The problem: Reproduce, from the lines below, exactly the stretch that begins at the line containing "Task: Select the red theme color swatch" and ends at the line containing "Screen dimensions: 2156x887", both included.

Extracted entries:
▼
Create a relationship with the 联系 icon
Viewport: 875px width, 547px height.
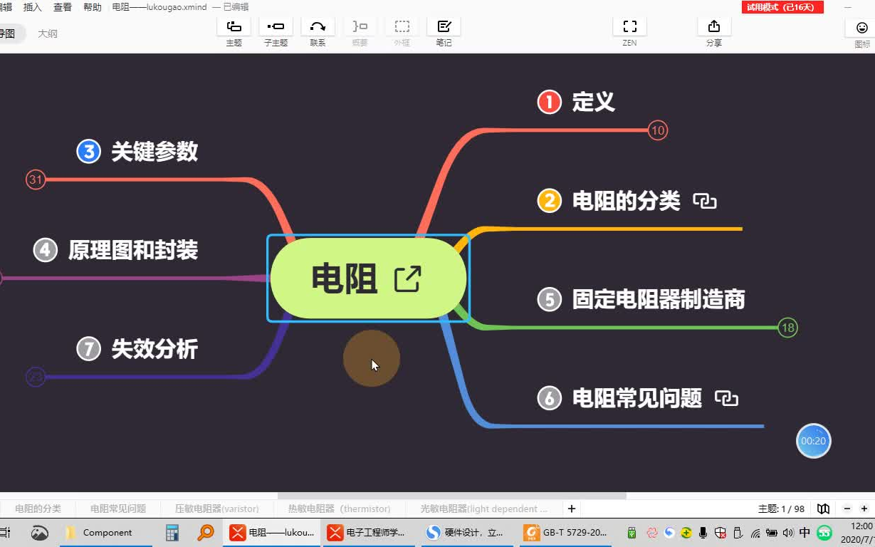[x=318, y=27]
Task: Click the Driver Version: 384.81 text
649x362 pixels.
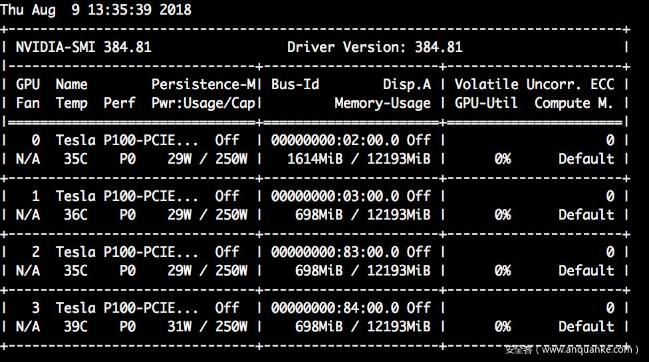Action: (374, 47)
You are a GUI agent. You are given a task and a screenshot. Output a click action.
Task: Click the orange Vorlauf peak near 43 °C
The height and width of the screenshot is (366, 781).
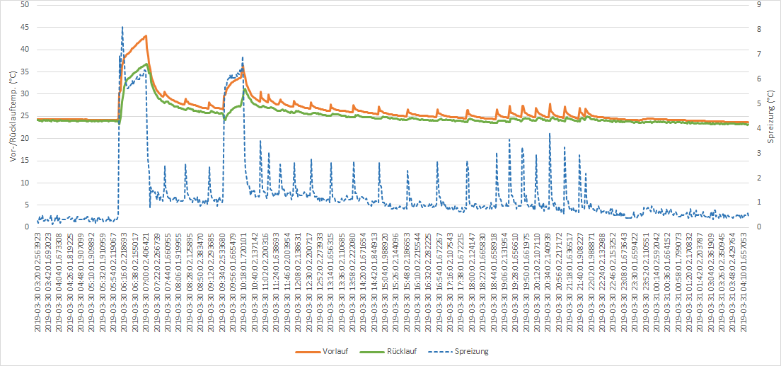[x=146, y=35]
▲
▼
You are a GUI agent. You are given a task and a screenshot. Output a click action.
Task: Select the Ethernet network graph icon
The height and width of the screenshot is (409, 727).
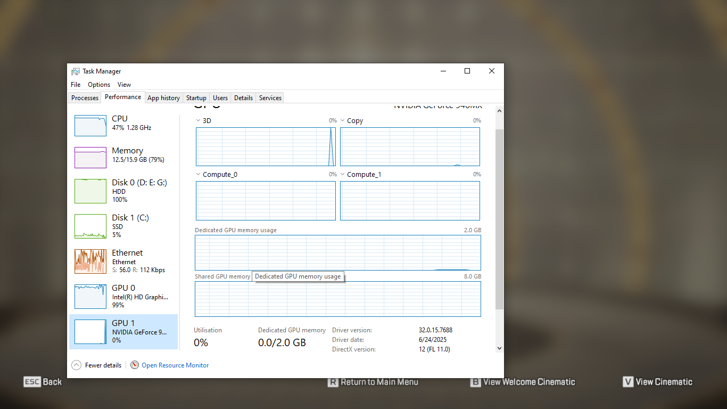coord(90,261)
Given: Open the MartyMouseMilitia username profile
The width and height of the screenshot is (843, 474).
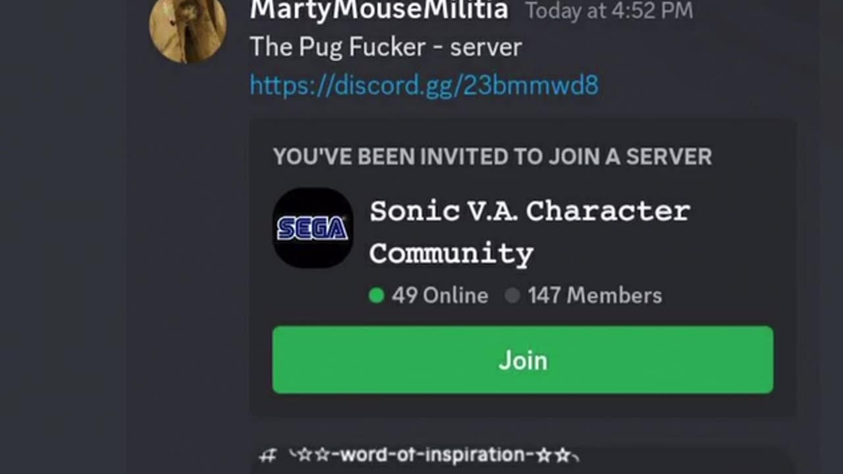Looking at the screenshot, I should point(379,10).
▲
▼
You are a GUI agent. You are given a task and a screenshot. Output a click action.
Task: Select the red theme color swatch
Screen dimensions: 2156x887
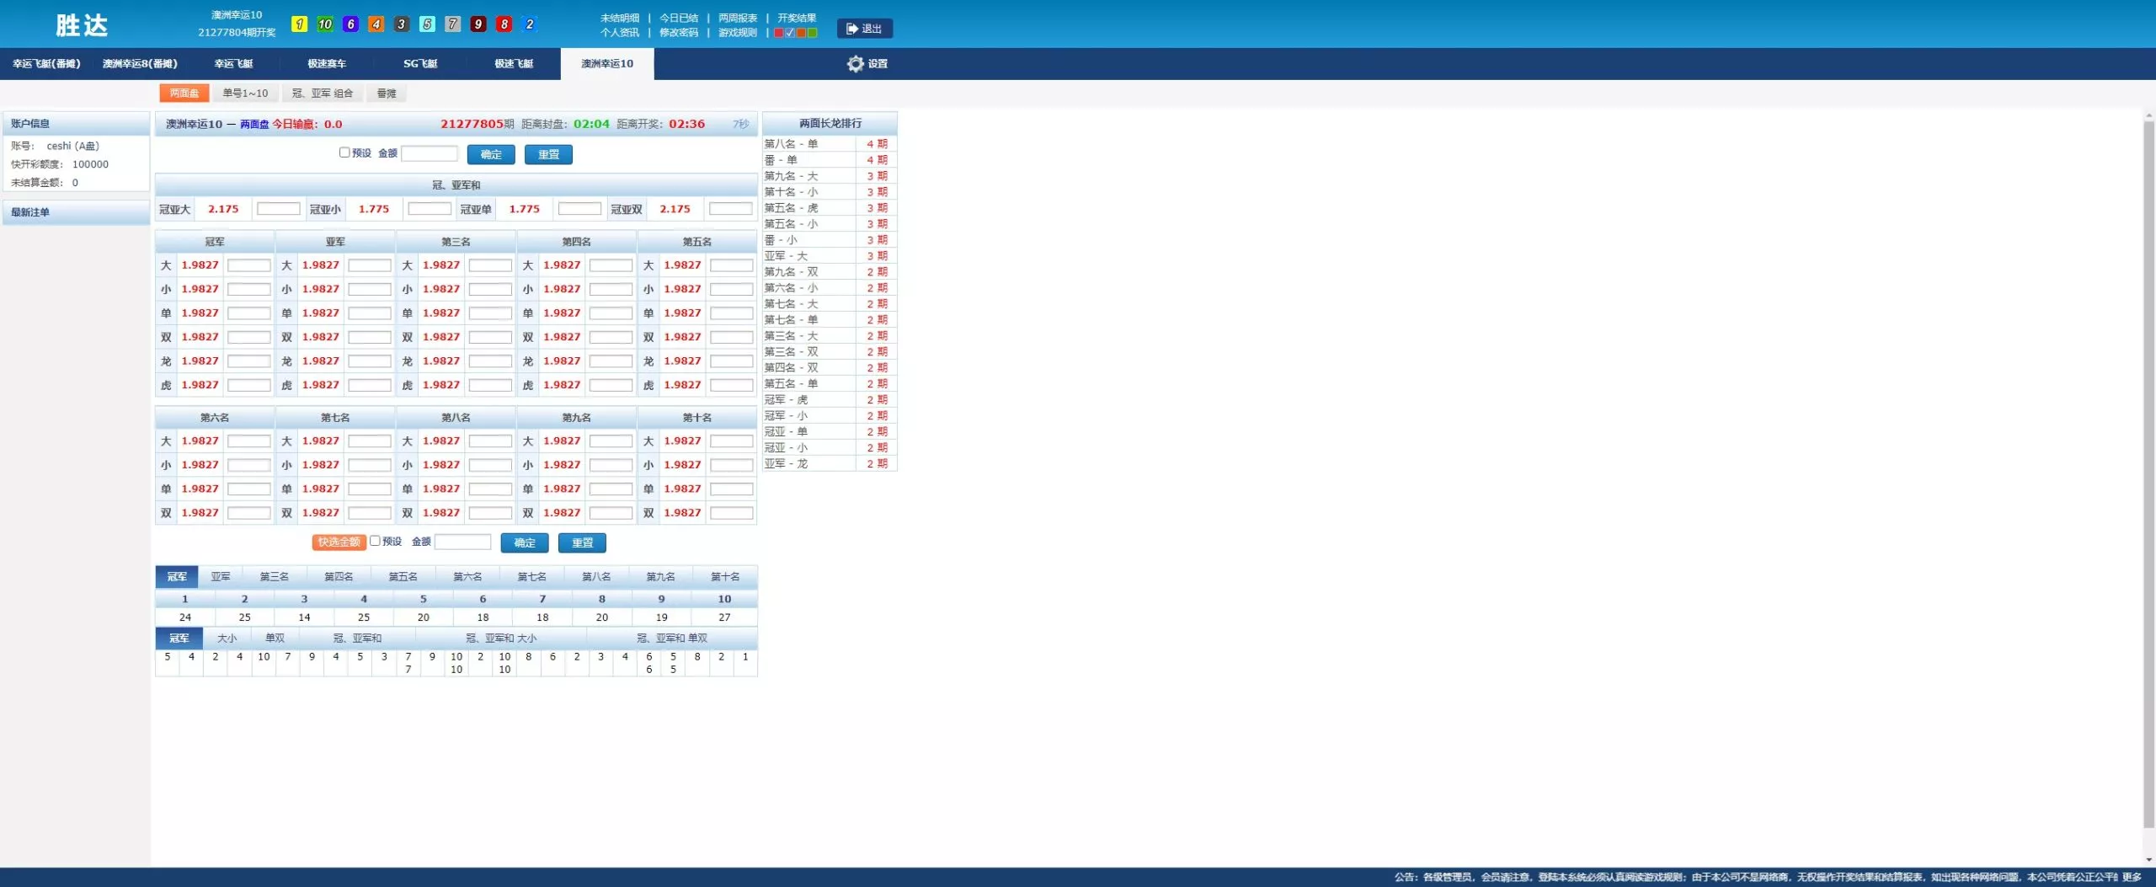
▲
The completed task:
Task: Select the red theme color swatch
Screen dimensions: 2156x887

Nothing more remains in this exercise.